しかし、マイナンバーは、悉皆性、唯一無二性を持つ、原則生涯不変の個人識別番号であることから、その利用分野・事務を拡大すれば、より広範な個人情報が番号にひも付けられた上、漏れなく・他人の情報と紛れることなく名寄せされデータマッチング(プロファイリング)されてしまう危険性が高まる(本年3月9日のマイナンバー制度に関する最高裁判所判決においても、具体的な法制度やシステムの内容次第では、このような危険が生じ得ることが指摘されている。)。それゆえに、番号法は、その利用分野を社会保障制度、税制及び災害対策の3分野に限定し(第3条第2項)、かつ、それらの分野内の利用事務についても国会の審議に基づいて法律で定めた事務についてのみ認め(第9条)、マイナンバー付き個人情報の提供を厳格に制限し(第19条)、それらの制限違反について通常の個人情報の場合よりも重い罰則を科す(第9章)など、厳格な規制を行ってきたのである。
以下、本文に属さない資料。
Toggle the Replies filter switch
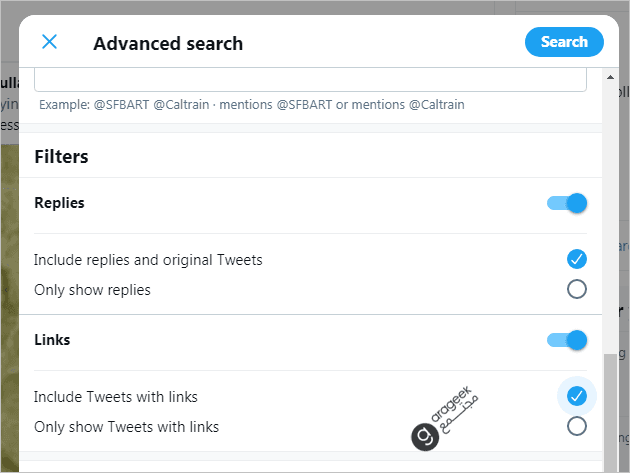(567, 203)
それにもかかわらず、上記の法改正に対する事前のプライバシー影響評価(PIA)手続すら行わないまま、利便性や効率性のみを追求して法改正を急げば、2021年5月に成立したいわゆるデジタル改革関連法で「自己情報コントロール権」の保障が実現されていないことともあいまって、プライバシー保障上の危険性が極めて高まるものといわなければならない。マイナンバーの利用分野・事務を拡大すべきではなく、利用事務については、少なくとも国会での十分な審議を行って法定する手続が必要である。
また、公金受取口座とマイナンバーのひも付け登録には、名義人の積極的な同意を求めるべきであり、名義人が知らないうちにひも付けされてしまうような方法をとるべきではない。マイナンバーカードの券面の記載に関しても、記載事項を増やすことではなく、マイナンバーや性別の記載を削り、プライバシーや性同一性障害者の人権保障に資するよう見直すことこそ必要である。
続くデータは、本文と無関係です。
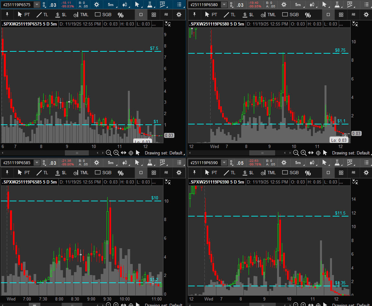
Task: Toggle single-chart view in the P6585 toolbar
Action: click(141, 173)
法改正と併せて、政府は、マイナンバーカードの普及・利用促進のため、健康保険証の廃止によって事実上マイナンバーカードの取得を義務化するような施策を進めている。これを受けて、地方自治体においても、例えば岡山県備前市が給食費等の免除を継続するために児童生徒の世帯員全員のマイナンバーカード取得を要件とする条例を制定するなど、事実上マイナンバーカードの取得を強制する施策が相次いでいる。
しかし、当連合会が「個人番号カード(マイナンバーカード)普及策の抜本的な見直しを求める意見書」(2021年5月7日)等で指摘したとおり、このような施策はプライバシー保障上の問題があるばかりか、番号法が定める任意取得の原則にも反するものであって中止すべきである。
以上のとおり、マイナンバーの利用分野・事務の拡大や法規制の緩和などを行うべきではなく、上記の法改正は再検討されるべきである。また、政府等によるマイナンバーカードの普及・利用促進策も、任意取得の原則に反しないよう見直されるべきである。